Plus de six mois après le début de la guerre, la spontanéité des premiers gestes de rébellion a laissé place à différentes formes d’engagement qui révèlent les désirs des libyens engagés dans les combats, autrement mieux que ne le font les caricatures de médias occidentaux ou le folklore d’Al Jazeera.
Quelles sont les différentes entités qui ont coordonné les actions des rebelles ces derniers mois ? Maintenant qu’approche la fin des combats, qu’est-ce qui se joue entre elles ?
Dans la base d'une katiba à Misrata
Le CNT
Le CNT est la plus connue de ces entités et certainement la plus fantomatique, tant sa prise en main du domaine militaire et du civil a été médiocre.

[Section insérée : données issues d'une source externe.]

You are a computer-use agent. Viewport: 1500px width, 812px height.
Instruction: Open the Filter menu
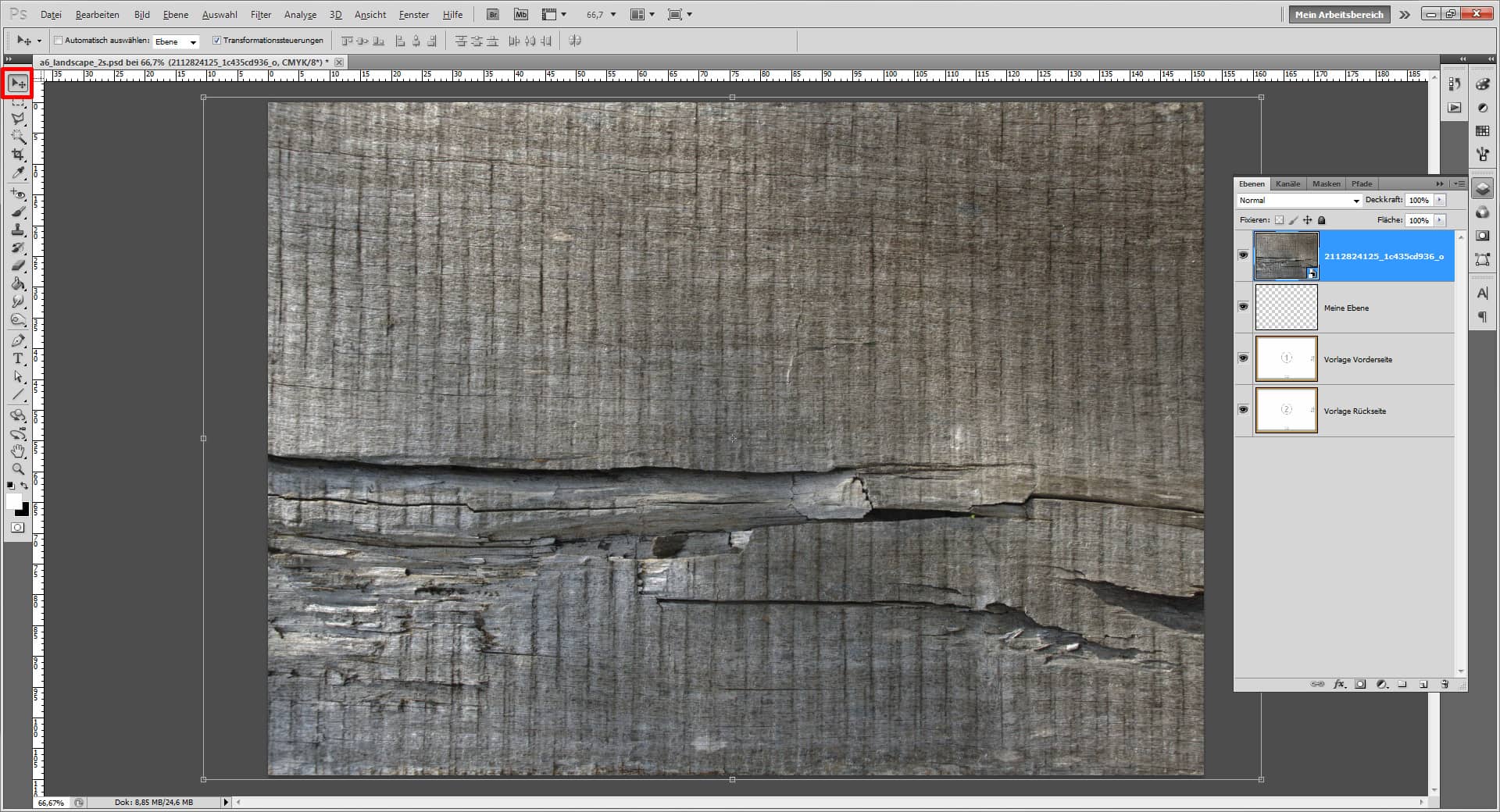pos(260,14)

La première façon dont le CNT se définit est, suivant un modèle bien connu ici, son incarnation dans un personnage fort, monsieur Abdoujaleel. Ce personnage, bureaucrate de carrière, bénéficie d’une espèce de sainteté du fait de son implication toujours indirecte dans les actes de répression du régime. Le fait de virer tous les ministres de son gouvernement provisoire a renforcé cette image solitaire d’homme incorruptible. Enfin le dernier coup de malice de ce politicien a été de faire mettre à prix la tête de Muhamar Kadhafi pour 1,7 millions de dollars mort ou vif. Cette provocation oblige ce dernier (ô combien orgueuilleux), soit à subir l’affront sans rien dire, soit à répondre par une mise à prix d’Abdoujaleel qui donnerait une légitimité considérable à ce rond de cuir.

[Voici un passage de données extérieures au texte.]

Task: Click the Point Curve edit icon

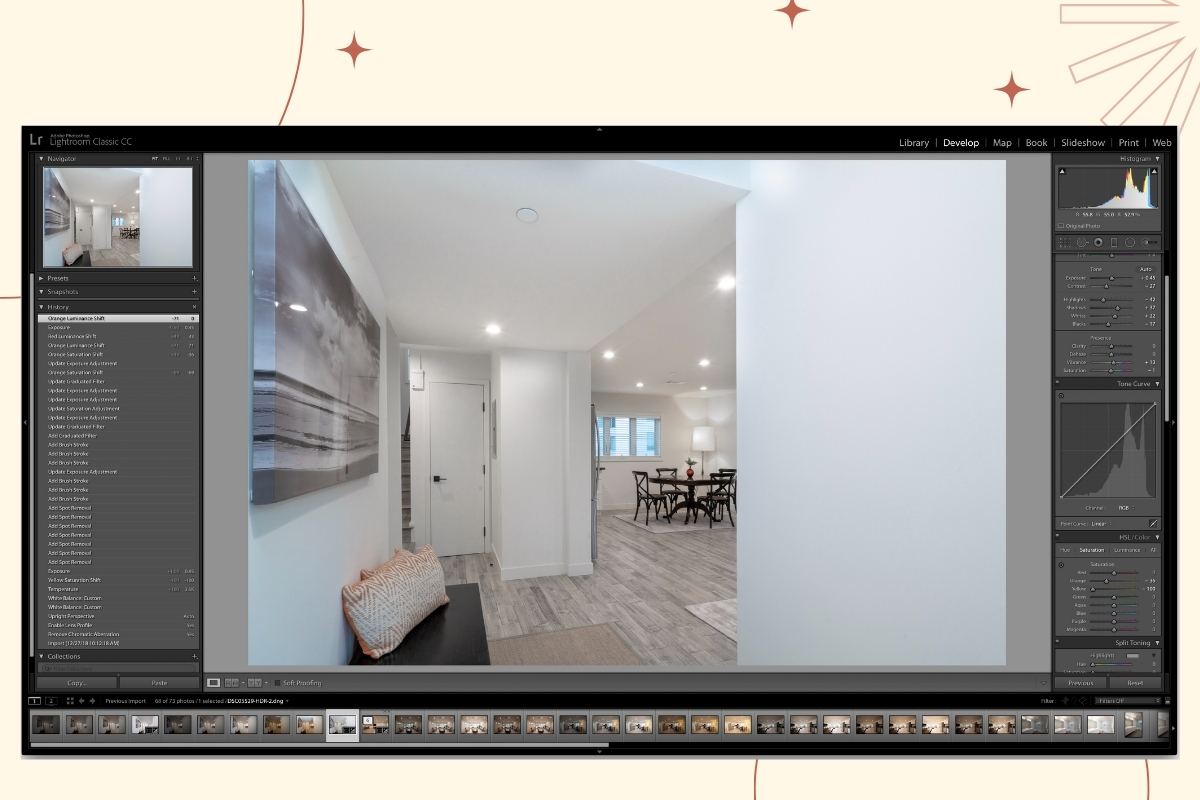Action: (x=1153, y=523)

Au delà de cet aspect personnel, le CNT a bien entendu commencé à construire un véritable pouvoir d’État, un pouvoir opaque. Le premier élément de ce pouvoir est une force militaire, une « armée libyenne » nouvelle. Construite sous l’état de mythe dans les premiers temps et à la va-vite, cette force armée a cependant commencé à être organisée de manière fort maladroite, mais néanmoins concrète, nous reviendrons dans la seconde partie de ce texte sur la réalité de cette force aujourd’hui.

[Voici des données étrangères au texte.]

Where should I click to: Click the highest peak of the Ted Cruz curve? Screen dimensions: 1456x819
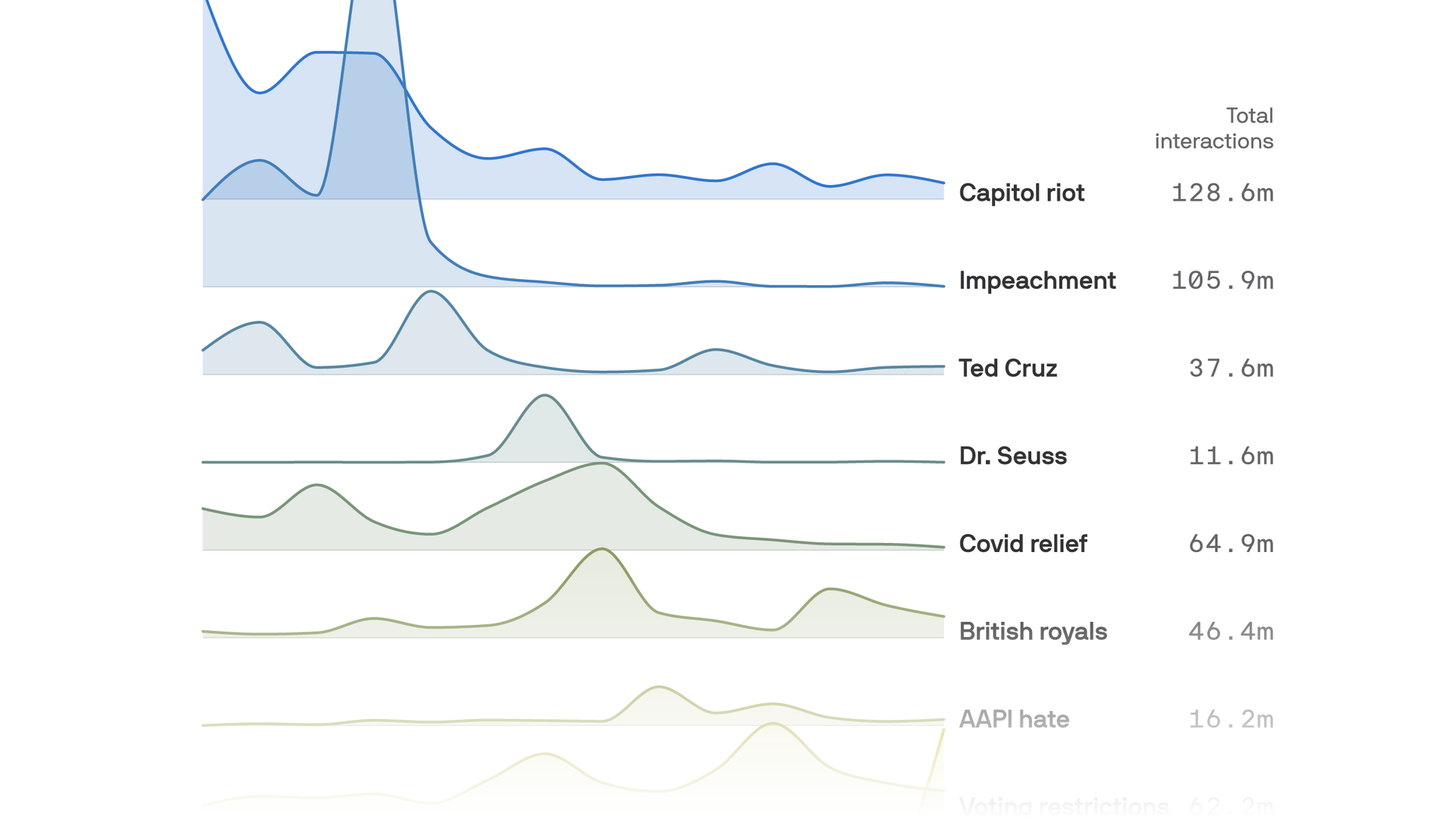(x=431, y=292)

Ajoutons simplement que cet aspect militaire comprend également la nouvelle police de Tripoli sur laquelle il conviendra également de revenir plus loin en détail.
Il est difficile de se rendre compte du rôle que le CNT joue maintenant dans l’économie de l’Est de la Libye, mais il est peu probable que ce rôle soit très important, étant donné le peu d’intérêt que les membres ou les ministres du CNT ont porté à ces questions, les laissant à d’autres instances de Benghazi. Seul le très lucratif domaine du pétrole à été pris en main rapidement par des responsables du CNT, mais nous manquons d’informations neuves à ce sujet.
Notons au passage, l’organisation croissante de missions diplomatiques et d’ambassades en Libye et à l’étranger, notons également que l’équipe de football de la Libye a été refaite avec les mêmes joueurs (vivant à Benghazi et Tripoli) et un nouveau maillot, elle joue en Égypte en ce moment.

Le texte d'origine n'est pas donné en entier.